September 30, 2014
by Zaid Ibrahim@www.zaid.my
Last Friday, our Prime Minister spoke at the United Nations General Assembly about the urgent need to combat the extremist ideas pervading the Islamic world. Datuk Seri Najib Tun Razak said it is not enough just to bomb the Islamic State’s bases in Iraq and Syria—it is equally important to confront the ideas that give rise to such extremism. Like all Muslim leaders speaking on an international platform, Najib said Islam is a religion of peace that is based on the Quran and the Sunnah, and that finding the right ideas about Islam is essential.
Once again US President Barack Obama sang his praises, but the challenge of rising above rhetoric is as great as ever. Those advocating Islamic systems of governance like the Caliphate in the Middle East, which has been described as “extremist”, read the same Quran and follow the same Sunnah as our Prime Minister; as JAKIM and the ulamak in Malaysia; and as the mullahs in Pakistan and Yemen. Despite sharing the same source, they have managed to come up with very different ideas about what Islam is and what it means to be a Muslim.
If our Prime Minister genuinely wants to see the growth of new and peaceful ideas about Islam, then he must be willing to let the religion and its institutions become a subject of constructive discourse and critical analysis by its adherents. If Malaysia wants to protect itself from extremism, he must allow for different interpretations of the faith and reasoning to flourish in the country.
He must put a stop to what is happening now, which is allowing the ulamaks to unilaterally define what Islam is, what is permissible under the faith and what is not. In fact, based on the fact that we allow Islam to be defined solely by those in power, Malaysia is no different from the IS in the Middle East.
For example, anyone in Malaysia who takes their cue from the Quran’s Surah Al-Baqarah (which says there is no compulsion in religion) and declares that mankind is allowed freedom of religion can be charged for insulting Islam. They can also face an apostasy charge and will probably end up in jail. On a matter such as this, where there is explicit support in the Quran, such a viewpoint should be allowed to be discussed freely.
Malaysia, the so-called cradle of peaceful Islam, must remove all laws that inhibit thinking and reasoning. How will we be able to establish Islam as a religion of peace if we are fearful of other ideas and resort to tyranny of thought instead?
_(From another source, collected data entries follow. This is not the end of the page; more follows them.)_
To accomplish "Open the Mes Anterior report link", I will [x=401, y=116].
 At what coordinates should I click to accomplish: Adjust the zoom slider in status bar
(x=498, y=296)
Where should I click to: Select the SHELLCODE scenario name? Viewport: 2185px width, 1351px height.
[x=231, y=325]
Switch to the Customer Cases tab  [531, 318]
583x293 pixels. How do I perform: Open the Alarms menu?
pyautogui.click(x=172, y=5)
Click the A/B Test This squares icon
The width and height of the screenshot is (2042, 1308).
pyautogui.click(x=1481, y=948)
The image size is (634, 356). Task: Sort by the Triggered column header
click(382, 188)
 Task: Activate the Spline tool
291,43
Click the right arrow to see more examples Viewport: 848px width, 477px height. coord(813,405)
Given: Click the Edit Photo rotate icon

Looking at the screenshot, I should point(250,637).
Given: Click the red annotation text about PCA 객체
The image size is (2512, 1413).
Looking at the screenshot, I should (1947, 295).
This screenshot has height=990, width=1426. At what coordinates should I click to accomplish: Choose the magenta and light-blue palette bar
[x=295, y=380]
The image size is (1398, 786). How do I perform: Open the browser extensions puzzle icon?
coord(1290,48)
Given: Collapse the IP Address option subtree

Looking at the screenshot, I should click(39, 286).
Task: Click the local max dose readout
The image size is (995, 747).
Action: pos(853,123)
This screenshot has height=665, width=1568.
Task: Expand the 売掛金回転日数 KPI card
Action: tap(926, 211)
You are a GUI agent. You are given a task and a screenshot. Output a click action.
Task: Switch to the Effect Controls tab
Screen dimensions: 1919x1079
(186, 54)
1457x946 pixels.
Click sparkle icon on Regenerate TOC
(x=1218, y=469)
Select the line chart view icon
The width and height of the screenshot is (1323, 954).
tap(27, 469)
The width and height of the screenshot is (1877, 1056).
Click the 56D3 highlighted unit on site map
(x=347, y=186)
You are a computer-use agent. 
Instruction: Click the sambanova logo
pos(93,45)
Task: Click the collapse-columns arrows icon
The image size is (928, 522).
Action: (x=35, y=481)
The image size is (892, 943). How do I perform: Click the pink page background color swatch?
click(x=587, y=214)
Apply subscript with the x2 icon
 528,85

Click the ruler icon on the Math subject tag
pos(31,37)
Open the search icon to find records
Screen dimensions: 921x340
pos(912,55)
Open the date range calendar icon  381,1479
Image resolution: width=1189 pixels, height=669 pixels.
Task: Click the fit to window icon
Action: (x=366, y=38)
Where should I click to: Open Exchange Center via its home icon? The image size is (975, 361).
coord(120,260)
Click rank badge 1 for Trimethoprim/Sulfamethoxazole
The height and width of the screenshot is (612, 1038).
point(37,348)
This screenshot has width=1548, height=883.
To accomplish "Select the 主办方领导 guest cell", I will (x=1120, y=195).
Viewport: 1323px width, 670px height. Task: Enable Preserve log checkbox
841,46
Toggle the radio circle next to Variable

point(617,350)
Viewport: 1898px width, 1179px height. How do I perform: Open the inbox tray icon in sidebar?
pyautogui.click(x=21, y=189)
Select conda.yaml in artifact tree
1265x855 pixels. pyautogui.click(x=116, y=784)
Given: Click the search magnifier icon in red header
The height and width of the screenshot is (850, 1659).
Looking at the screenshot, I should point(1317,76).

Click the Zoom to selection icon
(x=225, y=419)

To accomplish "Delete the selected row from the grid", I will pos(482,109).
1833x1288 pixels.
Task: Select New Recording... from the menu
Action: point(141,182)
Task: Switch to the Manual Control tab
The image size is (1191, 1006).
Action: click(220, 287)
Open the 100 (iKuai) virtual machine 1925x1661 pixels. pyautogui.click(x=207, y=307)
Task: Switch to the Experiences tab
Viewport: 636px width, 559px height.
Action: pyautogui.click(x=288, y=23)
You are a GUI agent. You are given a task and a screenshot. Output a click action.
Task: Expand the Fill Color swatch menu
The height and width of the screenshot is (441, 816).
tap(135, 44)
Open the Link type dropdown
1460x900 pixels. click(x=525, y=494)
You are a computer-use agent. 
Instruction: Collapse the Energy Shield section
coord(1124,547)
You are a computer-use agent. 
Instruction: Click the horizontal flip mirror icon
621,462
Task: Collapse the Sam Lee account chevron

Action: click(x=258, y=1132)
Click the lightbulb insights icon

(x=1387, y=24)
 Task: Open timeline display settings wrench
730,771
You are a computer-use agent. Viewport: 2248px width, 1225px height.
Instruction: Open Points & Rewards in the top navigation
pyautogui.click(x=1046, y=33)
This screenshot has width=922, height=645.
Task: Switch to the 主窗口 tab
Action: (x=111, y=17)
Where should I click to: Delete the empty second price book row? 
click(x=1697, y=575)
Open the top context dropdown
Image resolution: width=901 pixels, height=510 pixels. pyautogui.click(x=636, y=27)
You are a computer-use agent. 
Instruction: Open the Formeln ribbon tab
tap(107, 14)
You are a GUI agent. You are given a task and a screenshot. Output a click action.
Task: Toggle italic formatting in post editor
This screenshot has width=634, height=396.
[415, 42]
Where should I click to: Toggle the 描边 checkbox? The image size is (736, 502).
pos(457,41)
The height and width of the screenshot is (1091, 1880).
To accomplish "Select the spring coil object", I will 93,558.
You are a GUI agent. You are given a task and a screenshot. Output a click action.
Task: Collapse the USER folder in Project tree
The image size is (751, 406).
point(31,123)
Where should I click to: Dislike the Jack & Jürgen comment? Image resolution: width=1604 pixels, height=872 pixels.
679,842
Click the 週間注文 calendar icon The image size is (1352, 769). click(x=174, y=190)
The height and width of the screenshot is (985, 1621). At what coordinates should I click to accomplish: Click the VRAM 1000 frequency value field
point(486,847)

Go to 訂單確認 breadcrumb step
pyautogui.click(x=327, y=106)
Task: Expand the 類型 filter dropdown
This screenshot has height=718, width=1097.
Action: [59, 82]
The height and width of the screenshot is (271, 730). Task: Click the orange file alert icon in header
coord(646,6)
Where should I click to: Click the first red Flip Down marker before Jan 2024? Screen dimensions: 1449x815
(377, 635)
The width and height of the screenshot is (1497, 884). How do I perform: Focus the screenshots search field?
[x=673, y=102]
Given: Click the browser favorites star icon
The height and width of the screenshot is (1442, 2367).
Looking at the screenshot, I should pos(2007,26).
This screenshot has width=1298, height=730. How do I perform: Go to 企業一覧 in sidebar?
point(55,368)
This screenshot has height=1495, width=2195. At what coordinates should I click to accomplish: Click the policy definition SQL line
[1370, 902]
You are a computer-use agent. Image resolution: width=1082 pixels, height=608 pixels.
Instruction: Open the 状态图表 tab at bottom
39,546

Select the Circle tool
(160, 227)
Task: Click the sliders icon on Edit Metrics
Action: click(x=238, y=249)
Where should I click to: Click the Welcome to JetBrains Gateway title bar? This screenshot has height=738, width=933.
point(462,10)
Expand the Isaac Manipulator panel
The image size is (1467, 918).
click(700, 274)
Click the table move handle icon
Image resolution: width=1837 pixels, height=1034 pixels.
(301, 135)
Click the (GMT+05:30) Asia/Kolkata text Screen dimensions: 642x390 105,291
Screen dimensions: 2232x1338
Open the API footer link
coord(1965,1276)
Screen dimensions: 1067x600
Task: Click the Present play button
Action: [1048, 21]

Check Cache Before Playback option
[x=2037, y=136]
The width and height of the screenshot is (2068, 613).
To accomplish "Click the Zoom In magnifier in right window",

Where can we hope to end up if we will only subscribe to thinking that has been sanctioned by the state? Malaysia must not be a country that is run by tyrants in Brioni suits. This makes our leaders no different from IS leaders, except for their choice of wardrobe. But is our Prime Minister ready for such a transformation?
Look at what is happening to writer and Islamic scholar Kassim Ahmad (pic left). All he ever said was that the primary source of Islam is the Quran, so there is no need to look to other sources when the subject is covered in the Quran and is clear and incontrovertible. The ulamaks of Malaysia, of course, do not share this view, and because of this Kassim has been charged in the Wilayah Shariah Court.
I urge our Prime Minister to speak to the ulamaks and all relevant religious authorities involved in the administration of Islamic matters in the country, and give them copies of the speech he made in New York last Friday. He should tell them to withdraw the charge against Kassim. If he is unable or unwilling to do so, then the speech was clearly just for show, another sad example of how Muslim leaders are afraid of exposing their people to productive, progressive and peaceful ideas.
This is the tragedy of the Muslim community. Their leaders know what the problem is but they are afraid of the ulamaks. That’s why in many Muslim-majority countries, political leaders do not incur the wrath of the ulamaks or the mullahs. Najib is no different. He was brave in New York because the ulamak do not rule there—Wall Street does.